*** MATERIAL TO PROCESS ***
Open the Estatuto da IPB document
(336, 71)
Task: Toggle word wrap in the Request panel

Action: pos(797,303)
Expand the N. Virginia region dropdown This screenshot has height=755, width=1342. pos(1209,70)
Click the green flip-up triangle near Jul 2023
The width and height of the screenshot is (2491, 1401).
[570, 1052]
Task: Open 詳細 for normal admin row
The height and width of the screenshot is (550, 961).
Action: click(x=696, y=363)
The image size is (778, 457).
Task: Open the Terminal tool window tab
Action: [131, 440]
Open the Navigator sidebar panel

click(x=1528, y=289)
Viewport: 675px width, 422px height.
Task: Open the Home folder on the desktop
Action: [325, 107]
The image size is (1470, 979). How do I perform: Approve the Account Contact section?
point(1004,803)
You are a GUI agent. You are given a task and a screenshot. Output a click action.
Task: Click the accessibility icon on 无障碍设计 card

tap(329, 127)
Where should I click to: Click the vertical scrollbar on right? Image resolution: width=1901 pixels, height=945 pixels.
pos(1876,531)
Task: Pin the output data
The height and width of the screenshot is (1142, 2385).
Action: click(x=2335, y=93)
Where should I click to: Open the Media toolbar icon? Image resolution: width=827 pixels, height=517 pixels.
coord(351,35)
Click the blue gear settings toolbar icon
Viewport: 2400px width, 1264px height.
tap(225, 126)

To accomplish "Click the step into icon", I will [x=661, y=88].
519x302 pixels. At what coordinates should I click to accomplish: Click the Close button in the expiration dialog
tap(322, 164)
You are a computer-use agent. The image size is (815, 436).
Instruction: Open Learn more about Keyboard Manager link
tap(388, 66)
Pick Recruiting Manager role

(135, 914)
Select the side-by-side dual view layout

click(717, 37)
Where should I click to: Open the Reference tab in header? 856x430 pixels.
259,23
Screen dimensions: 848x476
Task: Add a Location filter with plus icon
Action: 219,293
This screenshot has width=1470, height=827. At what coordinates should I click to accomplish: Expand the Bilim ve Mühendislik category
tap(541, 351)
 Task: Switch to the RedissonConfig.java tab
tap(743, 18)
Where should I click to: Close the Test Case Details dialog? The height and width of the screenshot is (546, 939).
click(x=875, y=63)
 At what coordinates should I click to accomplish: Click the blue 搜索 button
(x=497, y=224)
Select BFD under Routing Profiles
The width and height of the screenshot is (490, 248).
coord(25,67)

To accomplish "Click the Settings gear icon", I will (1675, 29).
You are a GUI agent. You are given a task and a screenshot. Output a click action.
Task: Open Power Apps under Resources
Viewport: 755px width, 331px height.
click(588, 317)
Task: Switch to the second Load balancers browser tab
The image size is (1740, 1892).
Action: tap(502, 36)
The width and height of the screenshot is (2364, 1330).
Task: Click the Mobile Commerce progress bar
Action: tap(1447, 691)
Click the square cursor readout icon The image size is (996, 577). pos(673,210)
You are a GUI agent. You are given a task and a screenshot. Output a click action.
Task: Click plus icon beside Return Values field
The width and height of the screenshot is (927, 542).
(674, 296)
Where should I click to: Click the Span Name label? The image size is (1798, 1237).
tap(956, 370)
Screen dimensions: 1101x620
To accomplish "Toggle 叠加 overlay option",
***
Wherever the word "under" occurs in the data above, copy the line it sits in.

Select BFD under Routing Profiles
Task: Open Power Apps under Resources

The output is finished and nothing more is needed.